Film opowiada prawdziwą historię Jamesa Graltona, którego zagrał Barry Ward – na zdjęciu w środku z

Film opowiada prawdziwą historię Jamesa Graltona, którego zagrał Barry Ward – na zdjęciu w środku z Simone Kirby (Oonagh)

Foto: BEST FILM

Podobno to ostatnie spojrzenie Kena Loacha na historię. ?– Muszę skończyć z filmami ?o takim rozmachu – mówi 78-letni Ken Loach. – Nie mam już tyle energii, żeby wstawać o piątej rano i użerać się na planie do późnej nocy.

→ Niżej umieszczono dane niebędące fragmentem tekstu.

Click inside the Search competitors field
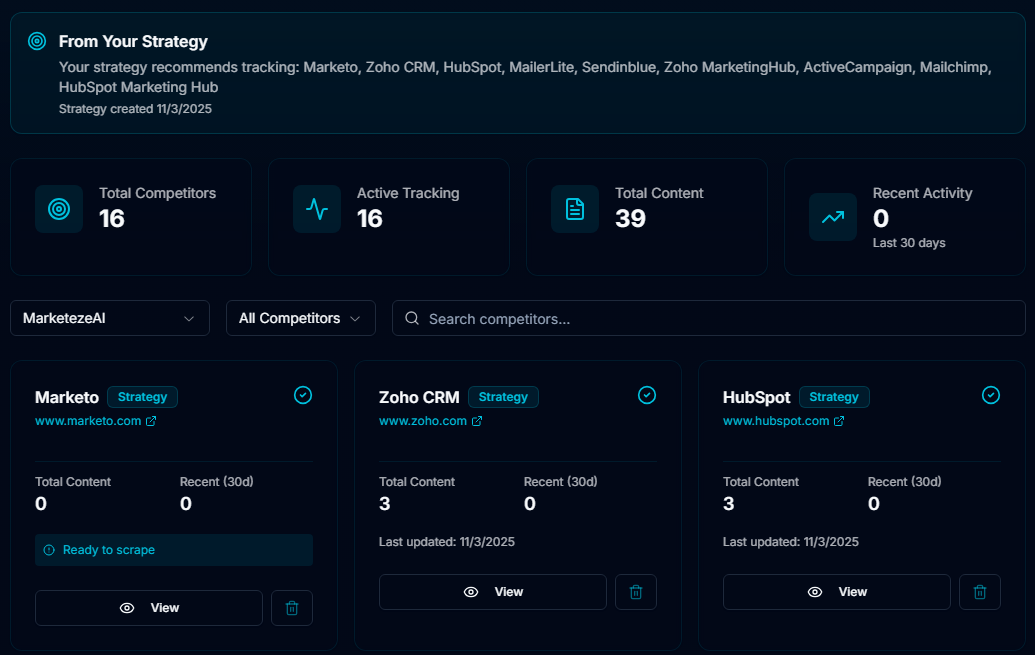The height and width of the screenshot is (655, 1035). point(700,318)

Niektórzy potrafią reżyserować, siedząc w fotelu i patrząc w monitor, ja do nich nie należę. Dlatego chcę teraz skupić się na dokumentach, a jeśli jeszcze nakręcę fabułę, to tylko współczesną i kameralną.

Kontynuacja irlandzkich historii

„Klub Jimmy'ego" – pożegnanie Loacha z kinem kostiumowym – jest opowieścią, która mogłaby być kontynuacją jego „Wiatru buszującego w jęczmieniu" o wojnie domowej, jaka toczyła się w Irlandii w latach dwudziestych XX wieku.

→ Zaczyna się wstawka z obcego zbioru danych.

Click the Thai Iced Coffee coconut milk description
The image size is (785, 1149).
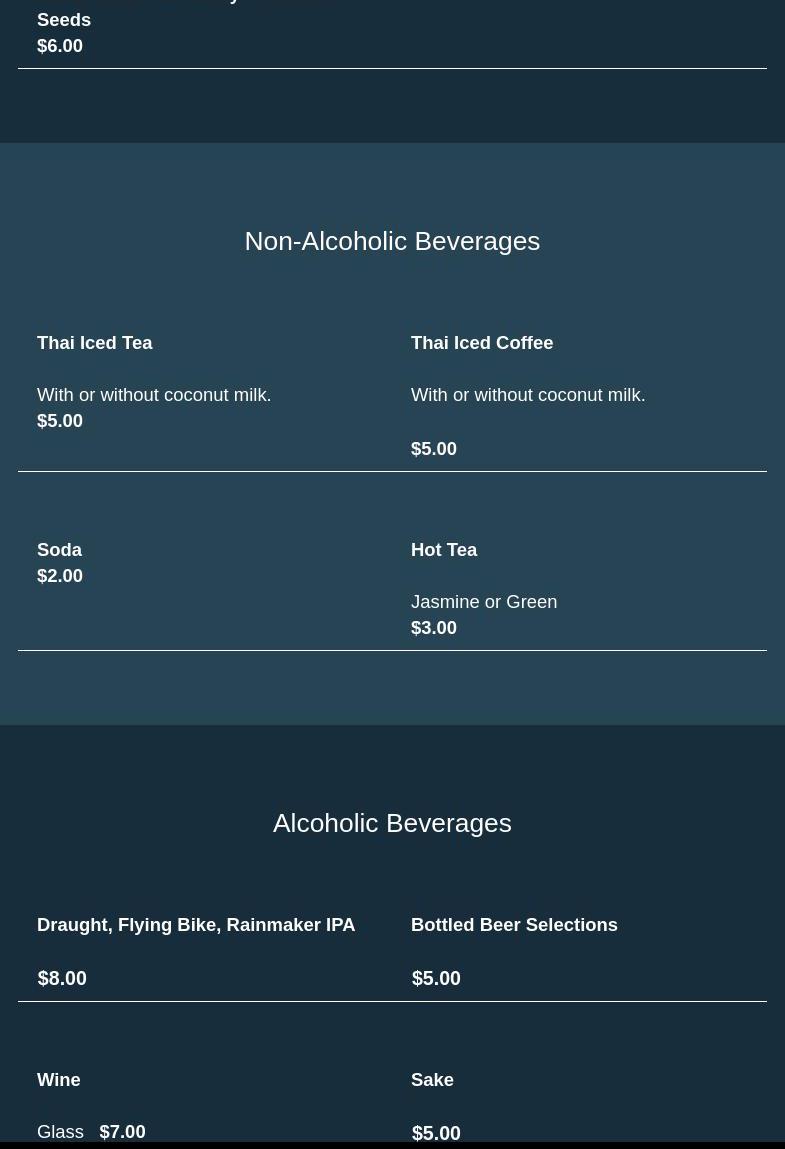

Najnowszy film Loacha to prawdziwa historia Jamesa Graltona – irlandzkiego komunisty, który na początku lat 30. w Effrinagh, w prowincji Leitrim, założył klub Jimmy's Hall przypominający dzisiejszy dom kultury. Odbywały się tam spotkania poetyckie, zajęcia chóru, zabawy taneczne, a także dyskusje polityczne. Gdy na prośbę aktywistów z IRA Gralton wsparł rodzinę wyrzuconą z domu przez właściciela ziemskiego, po proteście kościoła i miejscowych notabli został aresztowany, a następnie deportowany z własnego kraju. Wsadzono go na statek płynący do Ameryki bez prawa powrotu.

Loach swoim zwyczajem opowiada o nierównościach społecznych i ciemiężeniu tych, którzy znajdują się na niższych szczeblach społecznej drabiny. Ale nie robi tego nachalnie. Z właściwą sobie szlachetnością przypomina, czym są godność, solidarność, wierność własnym przekonaniom. I nie moralizuje. Portretuje ludzi, którzy wiele w życiu stracili. Jego bohater po powrocie do wioski z pierwszego wyjazdu do Ameryki spotyka dawną miłość, ale ona jest już żoną innego mężczyzny, choć nigdy nie przestała go kochać. Gralton zna cenę, jaką trzeba czasem zapłacić za przekonania, a jednak znów podejmuje ryzyko. Staje po stronie słabych.

„Typowy Loach: ludzki, pełen pasji, empatii, energii i życia" – napisał krytyk „Guardiana". „Klub Jimmy'ego" nie dorównuje „Wiatrowi buszującemu w jęczmieniu", ale jest godnym pożegnaniem mistrza z dużymi produkcjami.

Chłopak z Nuneaton

Rozmawiałam z Kenem Loachem wiele razy. Zawsze był życzliwy, otwarty, całkowicie naturalny. W Cannes, Wenecji, Berlinie można go spotkać w małej pizzerii albo przy budce z hot dogami. – W takich miejscach można usłyszeć znacznie więcej ciekawych historii niż w eleganckich hotelowych restauracjach – powiedział mi kiedyś.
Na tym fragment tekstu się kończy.